I've been fairly lucky to make the most of my time during lockdown and used it to my advantage - blogging and instagram became a comfortable outlet for me creatively and inspired me to turn my side hustle into some form of training towards my dream career. 

Don't worry, this hasn't gone as smoothly as I'd hoped. I'm constantly filled with self-doubt and consider throwing in the towel regularly.

Let's be honest, none of this post makes sense does it? Neither does my life, so we're onto a good track... Okay, so I don't want to come across as a melodramatic and honestly, I have a lot to be thankful for but damn, I don't half feel lost with my life. 

I'm okay finding myself setting myself a million and one plans before drifting off to sleep and waking up the next morning unsure where to begin.
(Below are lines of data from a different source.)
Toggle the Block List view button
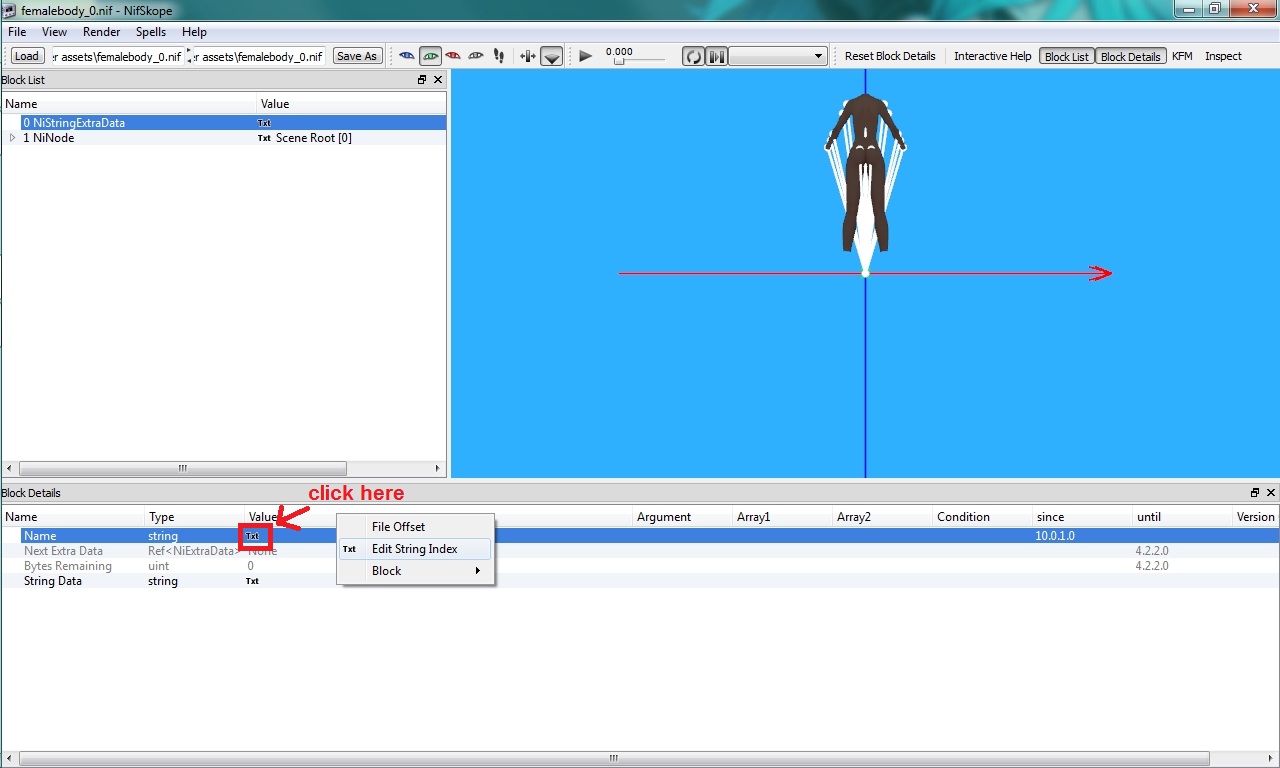This screenshot has height=768, width=1280. (1066, 57)
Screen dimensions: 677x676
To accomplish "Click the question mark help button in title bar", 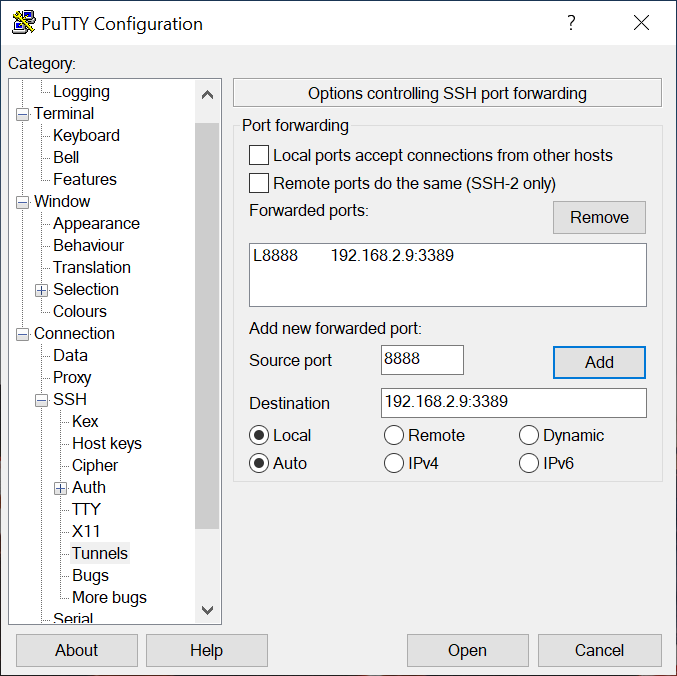I will pos(571,23).
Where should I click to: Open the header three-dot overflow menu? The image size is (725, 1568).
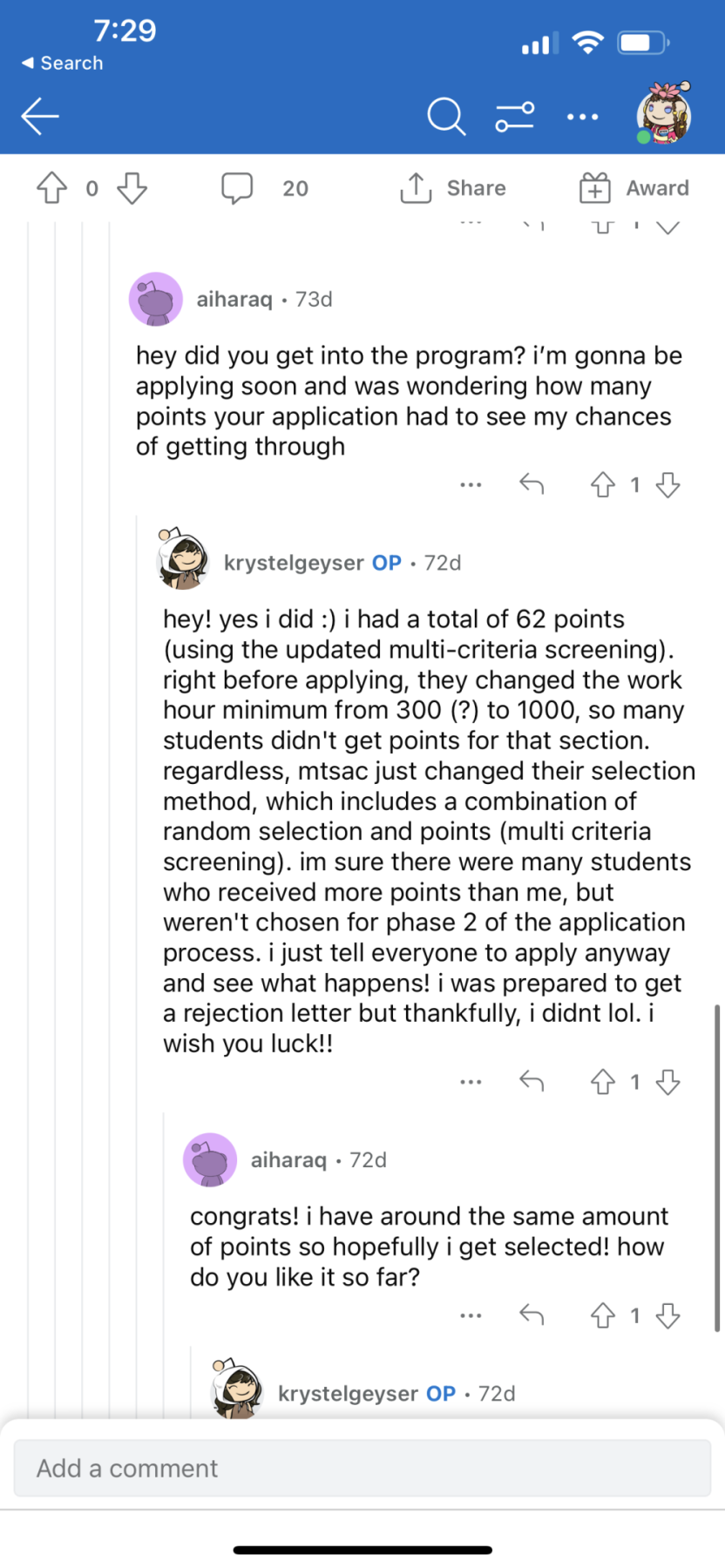583,117
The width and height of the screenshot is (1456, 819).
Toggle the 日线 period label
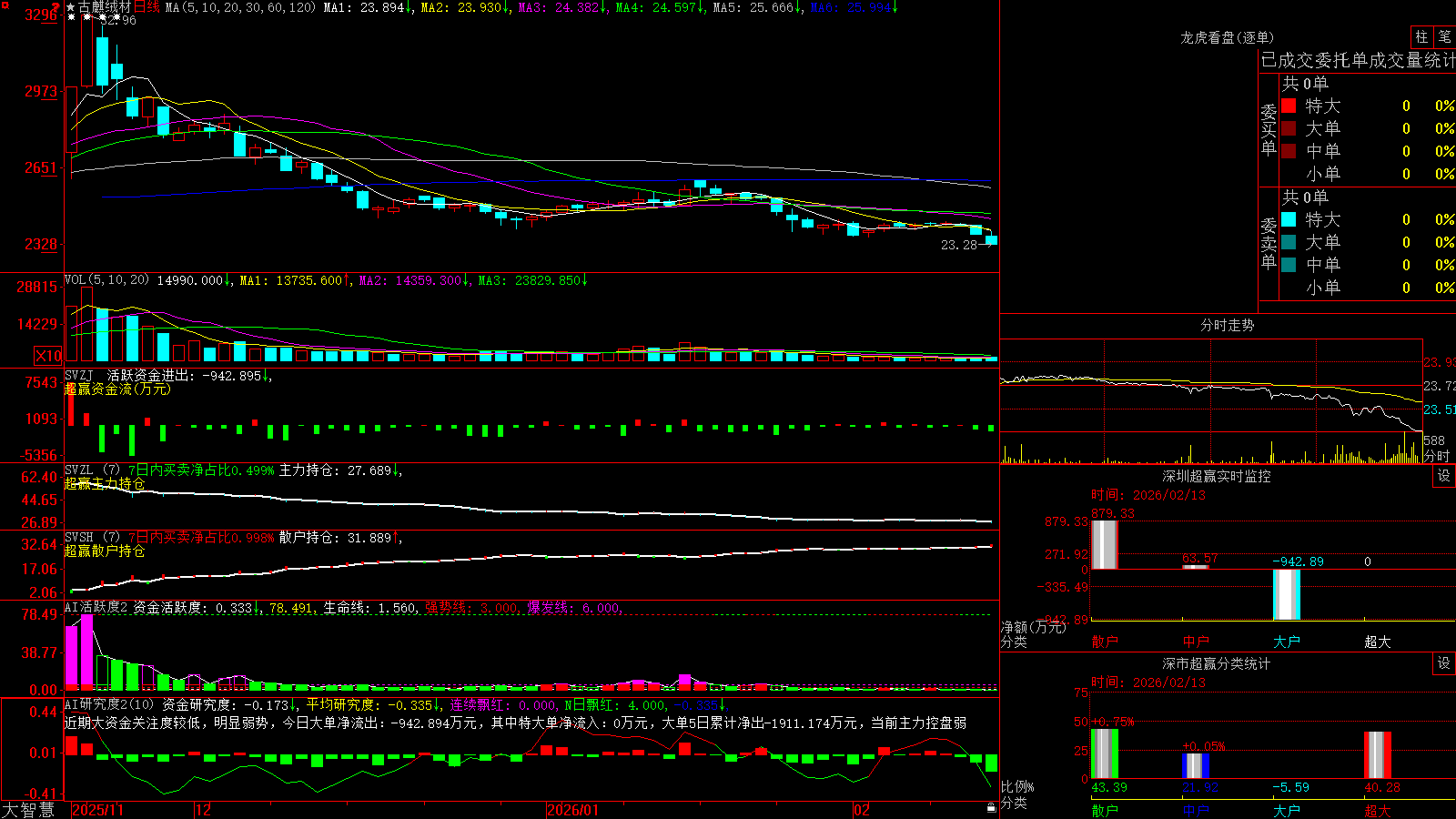pos(147,7)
There's some small life goals which I think are more achievable but then once I get the ball rolling with these; remind myself that I'm currently not earning the big bucks. 

So don't even get me started on how I'm coping with getting myself my dream job, I'm slowly finding all the materials I need to train myself in the crazy world that we call *digital marketing* but if we're putting all the cards on the table - I'm often overwhelming myself with it all. 

what if i don't have my shit together - sarahlaublogs

I don't have my shit together but I promise I'm trying to do everything in my power to become the woman my 15 year old self would be proud of... now if only I could figure out which step to take first, it might eventually all work out.

Coincidentally, thanks to Gaby from talk twenties I've found girls in marketing which has been helping me massively this month just to touch base with my plans for the future, at the moment reading through and taking notes from instagram uploads, articles written on the website and even getting myself signed up to some free online courses - now, if only payday could hurry up and I'll be able to purchase the Journey to Successful Freelance Marketing. 

Truth be told I need to stop seeing my worth based on my successes, job title or even what I've accomplished in life and remind myself on what I've managed to achieve even during my lowest mental health dips.. 

So maybe that's my challenge for the rest of 2020. Take each online course at a time, slowly working my way through any additional training and continue to work towards my dreams but also teach myself not to be too hard on myself. Remind myself of the struggles of faced, remind myself that I'm literally starting this from the very bottom and with very little hands on help, keep going Sarah, we'll get their eventually!